ML Project Fall 2021.
The 'data' folder consists of
- /8countries
- Preprocessed data for 8 countries.
- /9countries
-
top200_9countries.csv
- Removed unwanted columns ('Unnamed: 0','artist_x', 'artist_y', 'explicit', 'type', 'chart', 'album', 'id')
- Concatenated title + region = title
- Split date => year and month.
- Added top200 count (across full data) - based on title (which has region).
- Calculated trend_rank_score for a song based on region (title), up till each individual date (sorted data by AO of title, date).
-
top200_9countries_processed2.csv
- Reduced dataset to most recent unique songs (by region).

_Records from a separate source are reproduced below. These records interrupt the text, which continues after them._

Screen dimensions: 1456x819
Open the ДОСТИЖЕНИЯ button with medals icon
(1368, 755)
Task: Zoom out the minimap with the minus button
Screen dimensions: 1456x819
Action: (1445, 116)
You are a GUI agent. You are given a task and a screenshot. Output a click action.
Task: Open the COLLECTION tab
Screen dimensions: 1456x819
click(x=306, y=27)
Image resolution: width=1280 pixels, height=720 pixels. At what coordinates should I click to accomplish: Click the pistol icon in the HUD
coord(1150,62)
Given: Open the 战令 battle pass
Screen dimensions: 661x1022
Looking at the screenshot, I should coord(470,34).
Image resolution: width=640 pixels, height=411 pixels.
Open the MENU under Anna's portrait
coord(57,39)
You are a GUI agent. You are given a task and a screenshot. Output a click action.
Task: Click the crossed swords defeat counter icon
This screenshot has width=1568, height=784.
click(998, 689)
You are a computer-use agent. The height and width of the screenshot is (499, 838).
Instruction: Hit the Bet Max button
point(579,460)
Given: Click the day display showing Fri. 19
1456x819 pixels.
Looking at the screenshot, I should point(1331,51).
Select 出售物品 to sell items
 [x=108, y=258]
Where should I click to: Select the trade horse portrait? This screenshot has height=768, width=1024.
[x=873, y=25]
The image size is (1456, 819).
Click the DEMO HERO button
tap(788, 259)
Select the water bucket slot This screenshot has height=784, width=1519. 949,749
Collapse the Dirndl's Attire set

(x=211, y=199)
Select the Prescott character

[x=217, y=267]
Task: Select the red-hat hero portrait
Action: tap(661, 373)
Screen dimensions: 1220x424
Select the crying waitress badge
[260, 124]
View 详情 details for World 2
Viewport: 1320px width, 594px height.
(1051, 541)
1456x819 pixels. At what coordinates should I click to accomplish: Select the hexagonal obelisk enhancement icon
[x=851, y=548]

- Merged trend_rank_score into this.
- Binned streams by different regions.
- /ie
- Full data (meta + audio features + charts) for Ireland.
'EDA+TimeSeries.ipynb'contains the code for the following:
- Data Extraction
- Data Preprocessing
- Data Augmentation(inclusion of features top200_count and trend_rank_score)
- Categorical Feature Encoding
- Time-Series Models: ARIMA(Auto Regressive Integrated Moving Average) and LSTM RNN(Long Short Term Memory Recurrent Neural Networks)
The timeseries models were run on "acousticness" features of the Rank #1 song in the Canadian top200 charts, sampled in 30-day intervals. We have also provided the flexibility to enable the user to run the models for different combination of inputs: Rank, Feature and Country.
We have observed that the ARIMA model performed better to forecast acousticness on our Canadian dataset (univariate) than its LSTM counterparts (vanilla, multivariate and mulilayer).
'Classification_models.ipynb' contains the code to classify a song for a particular region on a given month and a given year into one of the stream bins (1,2,3,4).
Where 1 signifies that the song for a particular region will have streams in the range (minimum streams, 25 percentile of streams), 2 signifies that the song will have song will have streams in the range (25 percentile, 50 percentile of the streams), 3 signifies that the song will have streams in the range (50 percentile, 75 percentile of the streams) and 4 signifies that the song will have streams in the range (75 percentile, maximum streams).
The different classification models implemented are: Decison trees, K Nearest Neighbours, Random forest and Multi Layer Perceptron.
Multilayer Perceptron gave the best performance amongst all the classification models with a weighted-f1 score of 0.712
.